Even though GoviEx currently has substantial uranium reserves and resources ‒ in fact, one of the largest resource of any publicly traded uranium explorer or producer Major continues ‒ finding more resources that are amenable to lower-cost, open-pit mining is important in the current uranium price environment.
“Obtaining favourable results from these tests should positively impact our recently announced initiative to seek debt financing for our planned mine at the Madaouela project.”
“GoviEx continues to move forward in its quest to become a significant, low-cost uranium miner. This is just a part of our strategic efforts to further develop our four projects in Africa,” adds Govind Friedland, GoviEx’s executive chairman.
GoviEx has four different uranium projects in Africa containing combined resources of approximately 124 million lbs U3O8 (measured and indicated) and 73 million lbs U3O8 (inferred) estimated in accordance with National Instrument 43-101.
Among the four projects, GoviEx’s Madaouela project has approximately 61 million lbs U3O8 of probable mineral reserves.
The radon survey is planned for the company’s flagship Madaouela project in Niger, and is being undertaken to identify drill targets adjacent to its Miriam deposit, with a goal of expanding the deposit’s resources.
Miriam is one of six deposits at the Madaouela project, and is estimated to contain over 22 million lbs U3O8. Miriam also is expected to be developed first and to provide the mill feed for the initial eight years of the project’s mine life.

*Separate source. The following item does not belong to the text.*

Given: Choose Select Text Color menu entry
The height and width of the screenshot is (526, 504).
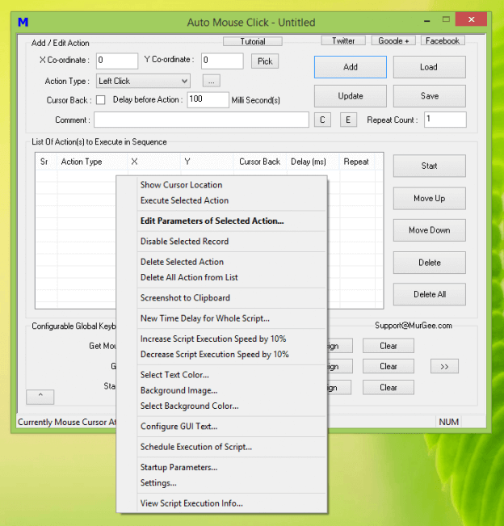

Radon gas is produced by the radioactive decay of radium-226, which is found in uranium ores. Radon gas detection can be a reliable indicator of the presence of uranium and its radon measurement is a technique frequently used in uranium exploration.
Importantly, at the Madaouela project, the radon survey can first be correlated to known drilled deposits, and then may be able to provide a rapid, low-cost approach to highlight previously untested uranium targets with the potential to increase the project’s resource base.
The initial survey area selected covers part of the Miriam deposit and is designed to confirm the suitability of the survey. Once the suitability of the survey has been validated, the survey area will then extend along controlling structures to look for similar deposits.
The radon flux monitors will be set out on an initial spacing of 100 m along lines 400 m apart. Upon completion of the initial survey, the grid will be closed up where anomalies have been identified to achieve a higher resolution.
A successful radon survey could lead to the expansion of resources at the Madaouela project that that are amenable to open-pit mining (as contemplated in the Madaouela PFS), which could enable GoviEx to defer capital associated with the underground mine development and increase the scale of the project’s lower-cost, open-pit mining at the beginning of the planned mines’ operation.
The combination of factors should result in an improvement in the projects’ economics and valuation as compared to that set out in the Madaouela PFS.
RadonEx is a Canadian-based company specialising in radon gas surveys for uranium exploration. It has been in operation for 10 years in North America and Africa and are recognised experts in electret ionization chamber (EIC) radon surveys.
The EIC technique measures a voltage drop on a positively-charged Teflon surface (the electret), caused by alpha radiation generated by the influx of radon-into-radon flux monitors. It is a passive time-integrating approach to the science of radon measurement.